Preferably, the agitator comprises a rotating shaft; the first frame body and the second frame body are fixed on the shaft body and basically combined into a rectangular frame; the first stirring plate and the second stirring plate are fixed on the shaft body and positioned in the rectangular frame; the third stirring plate is positioned in the rectangular frame and fixed on the first frame body; and the fourth stirring plate is positioned in the rectangular frame and is fixed on the second frame body.
Preferably, the first stirring plate, the second stirring plate, the third stirring plate and the fourth stirring plate are all limited to be arranged towards the shaft body; the first stirring plate, the second stirring plate, the third stirring plate and the fourth stirring plate are arranged on two sides of the shaft body in a centrosymmetric manner;
wherein, first stirring board and fourth stirring board all configure into and have an contained angle with the axis body.
Preferably, the variable frequency oscillation assembly is positioned in the liquid containing vessel and is contacted with the fermentation liquid; the variable frequency oscillating assembly comprises at least one variable frequency oscillator; the frequency of the variable frequency oscillation component is 10Hz-90 KHz; the airflow condenser is a condensing fan.

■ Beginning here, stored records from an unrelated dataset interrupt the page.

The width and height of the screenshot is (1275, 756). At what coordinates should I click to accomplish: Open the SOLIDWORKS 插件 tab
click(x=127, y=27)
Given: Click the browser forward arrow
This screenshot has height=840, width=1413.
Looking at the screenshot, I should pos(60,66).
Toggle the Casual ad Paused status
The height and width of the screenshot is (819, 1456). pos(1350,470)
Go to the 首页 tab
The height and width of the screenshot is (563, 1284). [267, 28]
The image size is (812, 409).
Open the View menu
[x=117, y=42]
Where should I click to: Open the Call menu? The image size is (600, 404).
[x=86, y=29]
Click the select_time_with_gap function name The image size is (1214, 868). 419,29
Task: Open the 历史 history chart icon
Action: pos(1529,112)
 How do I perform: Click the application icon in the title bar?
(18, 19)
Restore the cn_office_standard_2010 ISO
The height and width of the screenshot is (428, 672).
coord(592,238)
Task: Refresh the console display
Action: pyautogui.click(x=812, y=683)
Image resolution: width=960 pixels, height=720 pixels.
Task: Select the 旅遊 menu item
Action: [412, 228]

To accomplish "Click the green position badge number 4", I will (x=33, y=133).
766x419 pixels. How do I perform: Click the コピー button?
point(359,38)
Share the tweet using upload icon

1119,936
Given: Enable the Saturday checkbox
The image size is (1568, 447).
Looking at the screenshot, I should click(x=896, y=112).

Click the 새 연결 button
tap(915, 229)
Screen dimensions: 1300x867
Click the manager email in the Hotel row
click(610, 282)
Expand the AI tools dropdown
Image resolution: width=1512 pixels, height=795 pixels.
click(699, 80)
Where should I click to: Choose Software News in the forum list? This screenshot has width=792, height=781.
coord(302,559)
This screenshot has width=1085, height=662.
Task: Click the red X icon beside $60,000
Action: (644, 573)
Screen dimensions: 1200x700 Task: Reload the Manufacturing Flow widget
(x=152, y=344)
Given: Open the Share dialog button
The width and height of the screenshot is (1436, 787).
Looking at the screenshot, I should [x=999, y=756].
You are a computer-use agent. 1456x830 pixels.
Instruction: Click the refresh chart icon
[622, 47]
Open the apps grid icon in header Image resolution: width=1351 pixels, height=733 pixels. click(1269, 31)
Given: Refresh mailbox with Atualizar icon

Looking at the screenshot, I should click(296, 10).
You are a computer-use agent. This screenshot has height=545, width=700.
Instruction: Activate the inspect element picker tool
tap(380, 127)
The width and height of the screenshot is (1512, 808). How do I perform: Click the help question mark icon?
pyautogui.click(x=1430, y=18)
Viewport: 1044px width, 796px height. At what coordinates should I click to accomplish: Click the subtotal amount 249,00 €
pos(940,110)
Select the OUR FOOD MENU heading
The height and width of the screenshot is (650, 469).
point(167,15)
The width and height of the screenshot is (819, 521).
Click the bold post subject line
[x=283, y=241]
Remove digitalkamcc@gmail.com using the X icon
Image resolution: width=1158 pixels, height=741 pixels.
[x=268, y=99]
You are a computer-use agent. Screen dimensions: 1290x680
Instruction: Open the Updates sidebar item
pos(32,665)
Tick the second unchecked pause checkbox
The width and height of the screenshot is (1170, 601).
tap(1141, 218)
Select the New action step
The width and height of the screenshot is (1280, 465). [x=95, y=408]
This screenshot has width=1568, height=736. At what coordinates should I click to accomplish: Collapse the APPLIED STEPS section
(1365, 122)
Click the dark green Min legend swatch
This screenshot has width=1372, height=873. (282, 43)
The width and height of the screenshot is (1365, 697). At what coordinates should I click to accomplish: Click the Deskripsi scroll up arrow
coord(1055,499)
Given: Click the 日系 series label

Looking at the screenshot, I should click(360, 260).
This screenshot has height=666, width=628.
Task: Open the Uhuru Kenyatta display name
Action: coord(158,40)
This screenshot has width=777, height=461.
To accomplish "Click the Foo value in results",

Compared with the prior art, the utility model, its beneficial effect is: the utility model provides a nicotinamide mononucleotide production system has set up frequency conversion oscillation device in nicotinamide mononucleotide's production container, vibrates the subassembly through the frequency conversion, carries out the frequency conversion to the zymotic fluid and vibrates, with zymotic fluid homodisperse. The fermentation liquor after being uniformly dispersed is conveyed to a production container for producing nicotinamide mononucleotide through an airflow condenser at the top of the liquor container, so that the fermentation liquor can be uniformly mixed. Thus, nicotinamide mononucleotide can be ensured to be in a constant production environment during growth for up to one to three years. In addition, the variable frequency oscillation can not only uniformly disperse the fermentation liquor, but also break the cell walls of microorganisms such as bacteria, viruses and spores in the fermentation liquor, lose activity and kill the microorganisms, thereby achieving the bacteriostatic effect, and simultaneously enabling substances in the fermentation liquor to be rapidly dissolved and uniformly distributed in the fermentation liquor.
Drawings
FIG. 1 is a schematic diagram of a nicotinamide mononucleotide production system according to example one;
FIG. 2 is a schematic diagram of a nicotinamide mononucleotide production system of example two;
FIG. 3 is a schematic diagram of a nicotinamide mononucleotide production system of example III;
fig. 4 and 5 are schematic structural diagrams of the stirrer according to the present invention at different viewing angles.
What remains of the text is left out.